Long time tin boat guy but always with prop power. 
Recently got a heck of a deal on an outboard jet tho so I made the switch knowing full well it was likely a little under powered but still better than repairing props or idling around with a prop. Boat is a 2000 model year 17/56 crestliner motor is a 1997 a 40/28 Evinrude 2stroke tiller. Runs great with 3 guys although not fast it does plane and run shallow, that later was the main reason I bought it. 
Question:
Is there anyway I could squeeze more power from the Evinrude? Maybe re-jet the carb?
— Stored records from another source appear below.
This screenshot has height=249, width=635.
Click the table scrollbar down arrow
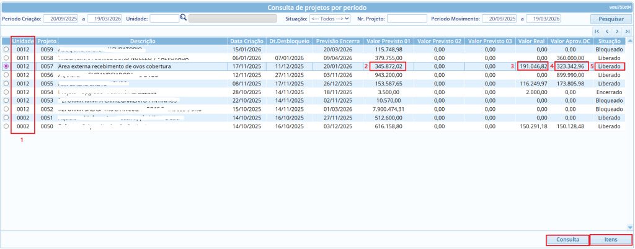tap(631, 227)
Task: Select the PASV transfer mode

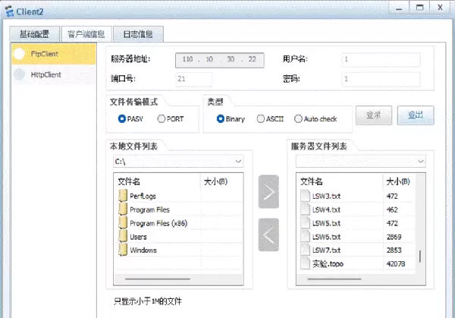Action: [x=122, y=119]
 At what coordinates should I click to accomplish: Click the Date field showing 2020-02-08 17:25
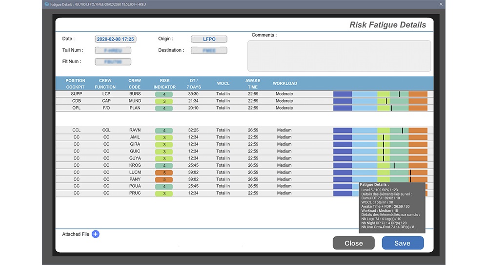[x=115, y=39]
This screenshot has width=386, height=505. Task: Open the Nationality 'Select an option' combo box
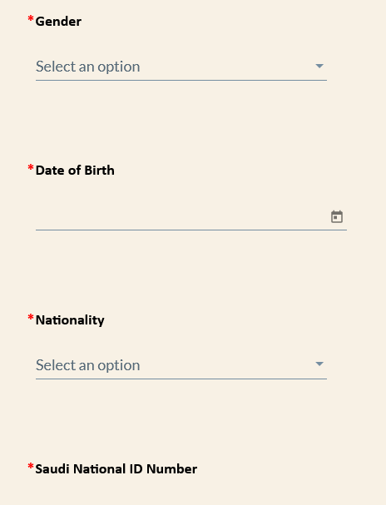tap(181, 365)
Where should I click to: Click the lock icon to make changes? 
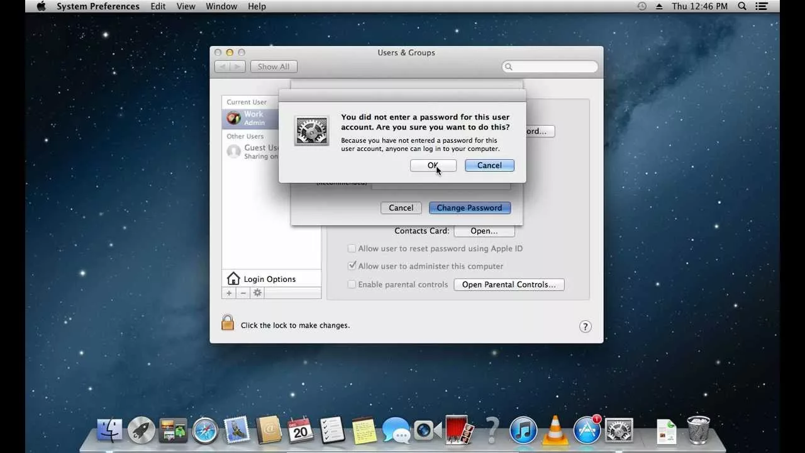[228, 323]
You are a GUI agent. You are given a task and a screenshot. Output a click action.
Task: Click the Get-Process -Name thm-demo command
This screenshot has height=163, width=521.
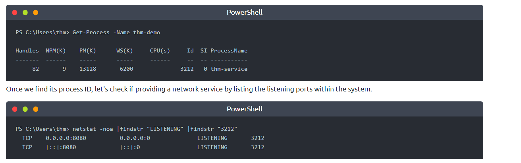116,32
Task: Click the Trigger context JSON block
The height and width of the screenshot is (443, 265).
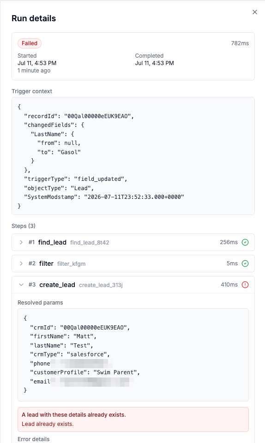Action: (x=133, y=156)
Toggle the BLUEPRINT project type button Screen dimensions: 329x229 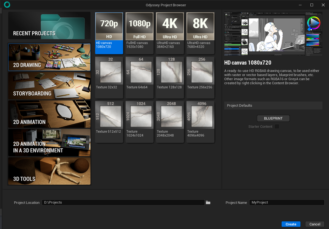(273, 118)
Or put a mikuni carb on it?
Or what about the intake/prop a different size or pitch?

Thanks!


----------



## Johny25 (Sep 10, 2012)

I am not as familiar with modding out a 40hp rude as I am the smaller ones but from a preliminary research it looks as though you could probably throw 50hp carbs on it and get you an extra 10hp or so. The intakes look to be the same but you have to be careful because they made a 44.9 ci block in the 50hp in 1997 which is the same as the 40hp and they made a 56.1 ci block in the 50hp that year also. You would have to cross reference the 40hp and 50hp next to each other to be sure there are no other parts differences but I think it can be done.


----------



## Lil' Blue Rude (Sep 10, 2012)

50hp carb will bolt on. You also need to bend open the reed stop or install 50hp reed stops to make a 50hp. Might as well add fiber reeds while your doing that. 3 blade stainless is the best impeller you can put in it. They don't make diffrent sizes and pitches for this motor. You can get a 6 1/8 stainless 3blade, 3blade aluminuim or a stainless 4 blade(junk). 
You can sand the casting flaws out of the inside of the pump. You can also bevel the leading edge of the liner to help water flow.
If you really want to get into it you can shave around .025" off the head to bump up compresion. Then comes the port work :twisted: 
These motors have alot of things that can be done to get big power out of them. I've run a 94 40hp rude on mine up until a few weeks ago (repowered :twisted: ) I put alot of bigger motors in there place with that motor.


----------



## Djknyork (Sep 13, 2012)

Thanks guys sounds like its doable but may be above my experience level. I'll have to do some research for sure.


----------



## Lil' Blue Rude (Sep 14, 2012)

Let me know if you need any help with it or have any questions. I've spent alot of time on these motor.


----------



## Djknyork (Sep 20, 2012)

Lil' Blue Rude said:


> Let me know if you need any help with it or have any questions. I've spent alot of time on these motor.



Thanks man! I'll likely take you up on that but it will likely be after the new year when I have a little more $$. Thanks again!


----------